UEDU - Mental Health Detection in Student Writing

Open-source NLP toolkit for detecting mental health distress signals in student writing using psycholinguistic features. 100% local, privacy-first, no cloud AI needed.

Understand. Evaluate. Describe. Uplift.

UEDU is an open-source Python library for mental health signal detection in student writing. It extracts 40 psycholinguistic features (emotion, cognition, social dynamics, linguistic patterns) and uses a pre-trained XGBoost classifier to identify distress signals -- with a deterministic, explainable "Glass Box" report engine grounded in MHFA ALGEE and BC ERASE clinical protocols.

All processing runs locally. Zero data leaves the machine. Designed for educators, school counselors, and mental health researchers worldwide. Originally developed and tested in British Columbia, Canada (FOIPPA-compliant).

Keywords: mental health NLP, student wellbeing, psycholinguistic analysis, suicide detection, text classification, XGBoost, explainable AI, school counseling, SHAP, feature engineering, distress detection, education technology

Why This Exists

Teachers read hundreds of student assignments. Some contain distress signals -- hopelessness, self-harm language, social withdrawal -- buried in ordinary schoolwork. These signals are easy to miss at scale, and existing tools either require cloud processing (violating student privacy laws) or lack clinical grounding.

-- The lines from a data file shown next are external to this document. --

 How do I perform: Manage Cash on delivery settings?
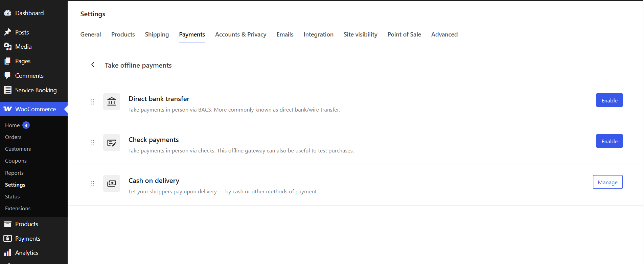coord(607,182)
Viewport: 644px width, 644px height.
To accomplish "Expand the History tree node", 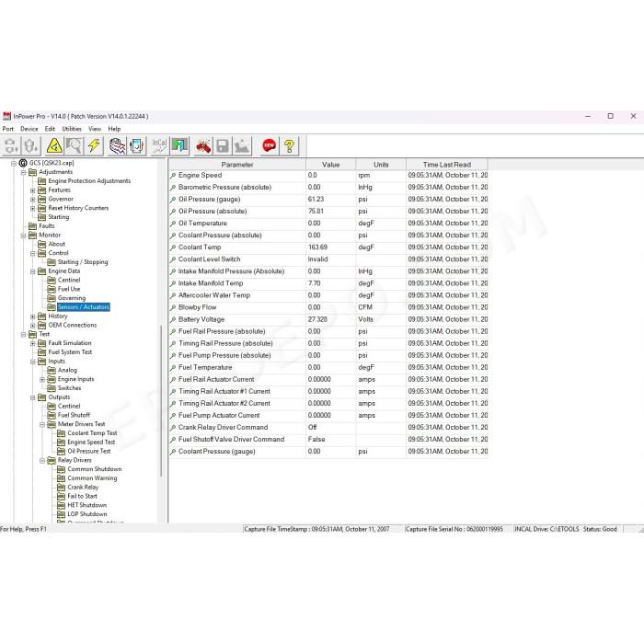I will (33, 316).
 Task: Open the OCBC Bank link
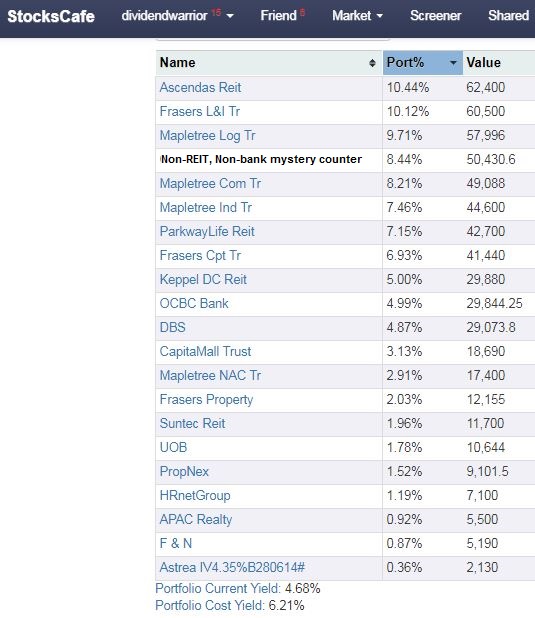pyautogui.click(x=194, y=303)
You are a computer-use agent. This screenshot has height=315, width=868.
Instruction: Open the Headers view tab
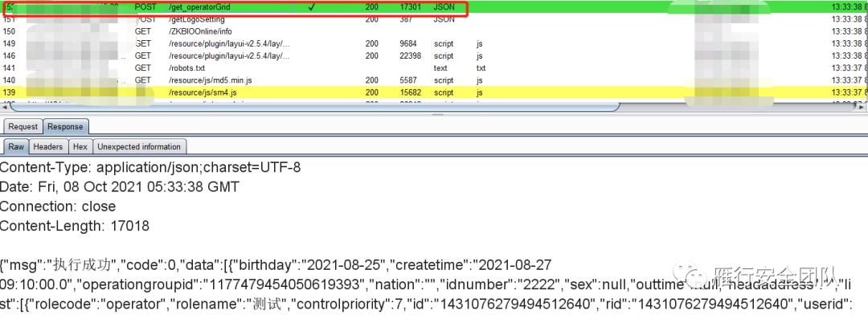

UEDU solves this: a fully local, deterministic pipeline that flags concerning writing patterns and gives teachers actionable, protocol-backed guidance.

Quick Start

git clone https://github.com/harold-wang-dev/uedu.git
cd uedu
pip install -r requirements.txt

import pickle
import numpy as np
from src.features.registry import extract_all_features, ALL_FEATURE_NAMES

# 1. Extract 40 psycholinguistic features
text = "I feel completely worthless. Nothing matters anymore."
features = extract_all_features(text, use_spacy=False)

# 2. Load pre-trained model and predict
with open("models/M5.pkl", "rb") as f:
    model_data = pickle.load(f)

X = np.array([[features.get(name, 0.0) for name in ALL_FEATURE_NAMES]])
prob = float(model_data["classifier"].predict_proba(X)[0, 1])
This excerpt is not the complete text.